---------- Textauszug

Heute möchte ich wieder etwas rein Persönliches mit Ihnen teilen.

An meinem letzten Urlaubstag am 1. Oktober in diesem Jahr wanderte ich ein wenig im Harz. Allein. Meine Frau arbeitete nach unserem gemeinsamen Urlaub bereits wieder.

Der Weg mit dem Auto zwischen zwei Zielen führte mich zu einem historischen Ort. Historisch für die deutsche Geschichte, historisch aber auch für mich persönlich.

Der Fahrweg von Ilsenburg nach Bad Harzburg führte mich zu einem der Orte der Grenzöffnung 1989 im Harz und einem anschließend dort eingerichteten Grenzübergang zwischen den damals noch bestehenden beiden deutschen Staaten. Der ehemalige Grenzübergang Eckertal/Stapelburg. Östlich Bad Harzburg. Das Foto im Titel zeigt mich an der dortigen Gedenktafel.

Von 1987 bis 1998 war mein Beruf der des Polizeibeamten im Bundesgrenzschutz, der heutigen Bundespolizei. Nach meiner erfolgreichen Berufsausbildung absolvierte ich meinen Dienst in einer Einsatzhundertschaft mit Standort Goslar im Harz. In meinem Werdegang und in diesem Blogartikel habe ich Ihnen bereits kurz skizziert, was damals neben der Grenzsicherung meine Aufgaben waren.

Es war der historische 9. November 1989.

Ausgerechnet an diesem 9. November 1989, an dem die DDR ihren Bürgerinnen und Bürgern ziemlich plötzlich und „sofort, mit sofortiger Wirkung“ die Reisefreiheit ermöglichte, war ich damals zu einer bundesweit wirksamen Rufbereitschaft eingeteilt. Zum Zeitpunkt der Dienstplanaufstellung hatte niemand eine leise Ahnung, was an diesem 9. November passieren würde. Gerade hatte ich meine Ausbildung beendet und wurde wenige Tage später erst 20 Jahre alt.

--------------------
---------- Gespeicherte Daten

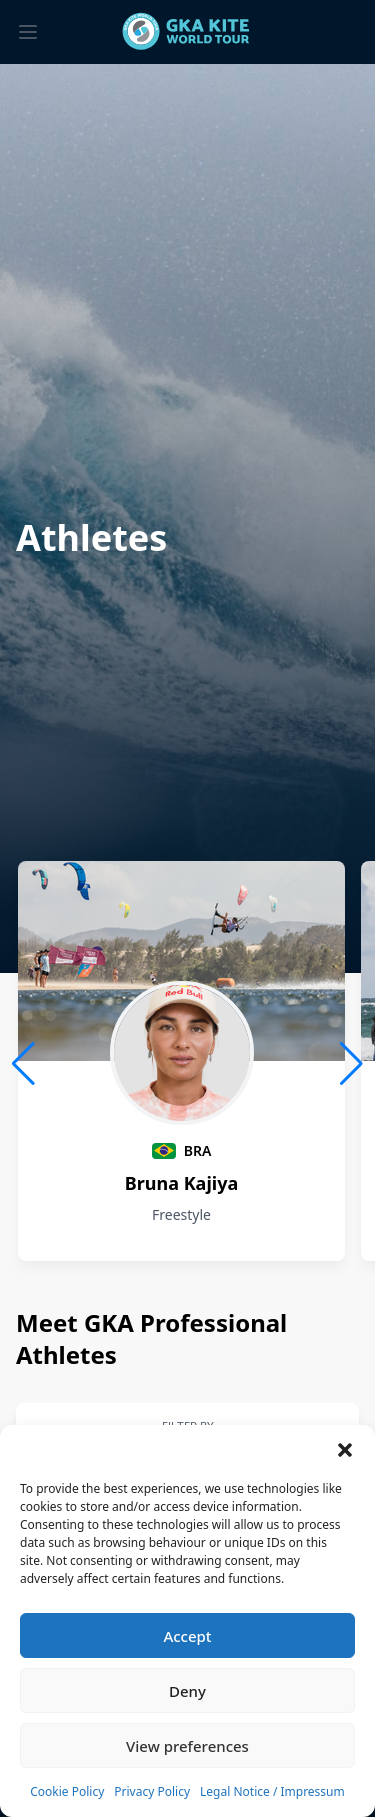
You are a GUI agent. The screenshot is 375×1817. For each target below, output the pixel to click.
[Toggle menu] (28, 32)
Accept (187, 1636)
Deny (187, 1691)
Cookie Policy (67, 1791)
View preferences (187, 1746)
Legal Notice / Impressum (272, 1791)
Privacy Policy (152, 1791)
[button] (345, 1450)
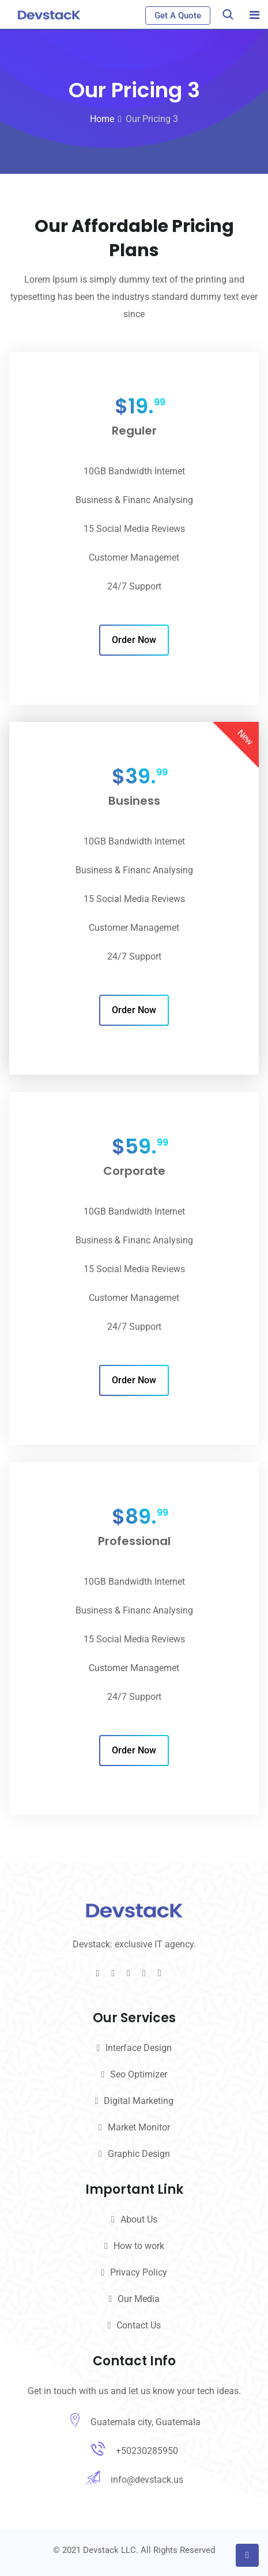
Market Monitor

--------------------

* **Anweisung zur Aufgabe**
Schreiben Sie aus dem Textauszug die Passage von „Der Fahrweg von“ bis einschließlich „der dortigen Gedenktafel.“ wortgetreu ab.

* **Ergebnis der Aufgabe**
Der Fahrweg von Ilsenburg nach Bad Harzburg führte mich zu einem der Orte der Grenzöffnung 1989 im Harz und einem anschließend dort eingerichteten Grenzübergang zwischen den damals noch bestehenden beiden deutschen Staaten. Der ehemalige Grenzübergang Eckertal/Stapelburg. Östlich Bad Harzburg. Das Foto im Titel zeigt mich an der dortigen Gedenktafel.